Most of the time when I find myself saying to my students, "Do you understand?" it means I feel certain they don't. They have a certain blank stare that sings: "Oh I'm far far off in another place, and the words you say bounce off my face". At times like these I feel that I'm making about as much sense as a scolding prairie dog preaching from his little hillock of earth.
But every now and then ...there's a different atmosphere in the room--wheels turning. As a teacher, I've come to appreciate that certain look in the eyes of students. It's invigorating to see an idea catching hold of a brain or sometimes a lot of brains at once and pulling them along. The students even look different at such times, for they sit quite still, paralyzed with the new knowledge. Suddenly, they are eager for silence, wanting the truth to sink into their brain and find other situations to affect.
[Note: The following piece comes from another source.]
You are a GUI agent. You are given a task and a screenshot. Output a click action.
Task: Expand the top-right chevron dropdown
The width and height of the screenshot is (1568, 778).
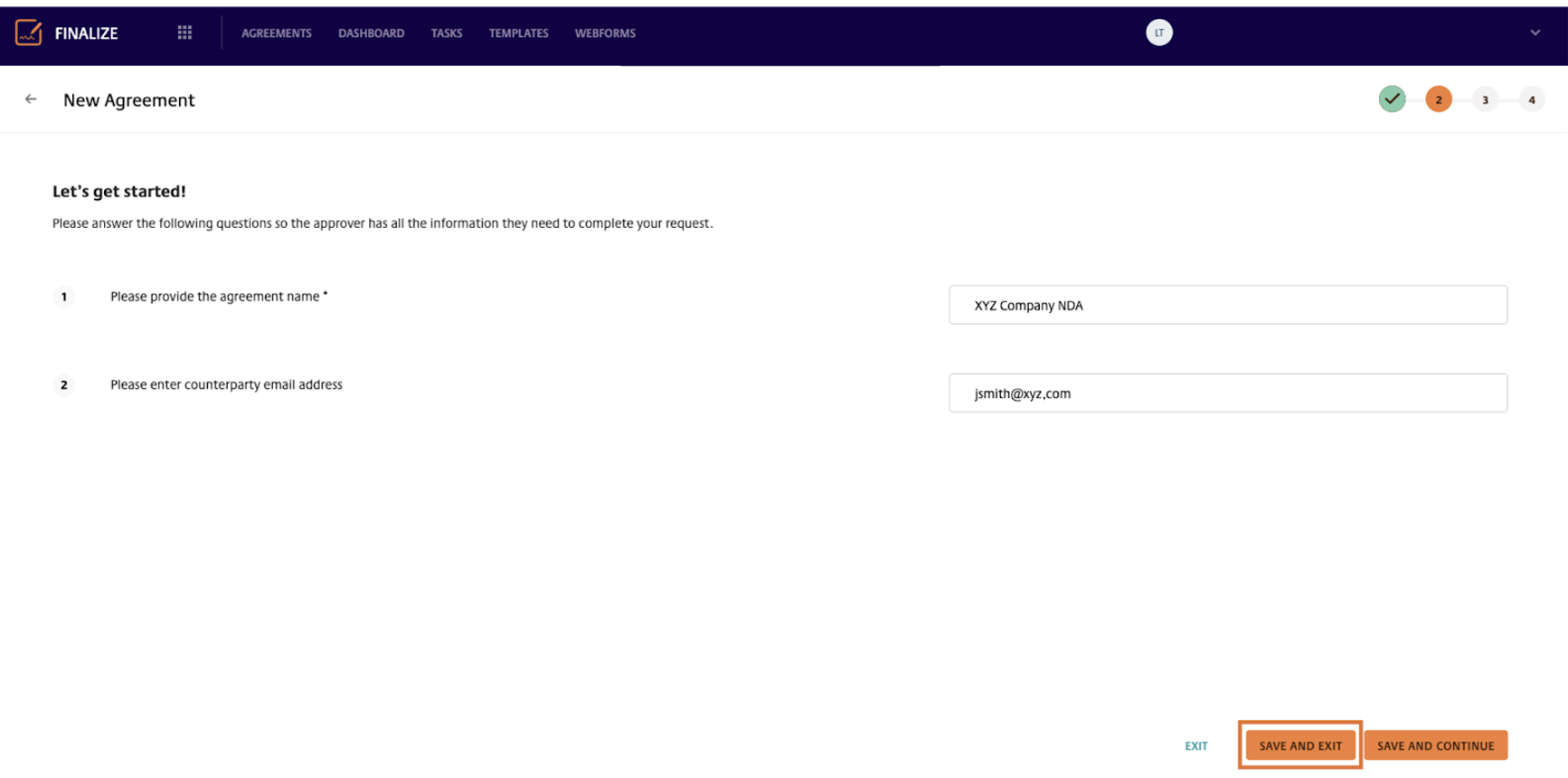(x=1535, y=33)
Then they start to wonder at the different light it brings to each of those. It's a great feeling when the bell rings on totally quiet moments such as these, and nobody moves.
I'm privileged to witness this often in high school students. But over Christmas, I watched it over and over as my five year old grandson played with a little microscope. He was mesmerized by all the new things he saw...and weren't you? Think about it--the first time you saw the ocean? the mountains? the Grand Canyon? a large cave with curtains of rock and stalactites hanging down? a bat's wing? We live in an amazingly intricate world and there is such wonder to quieten us in awe. So, here the little fellow sits, huddled on the floor with his microscope quietly marveling, as the twenty-two other people in the room talk boisterously, play loud games and lively ones, snack on too much sugary stuff, and catch up on a year's worth of each other's lives.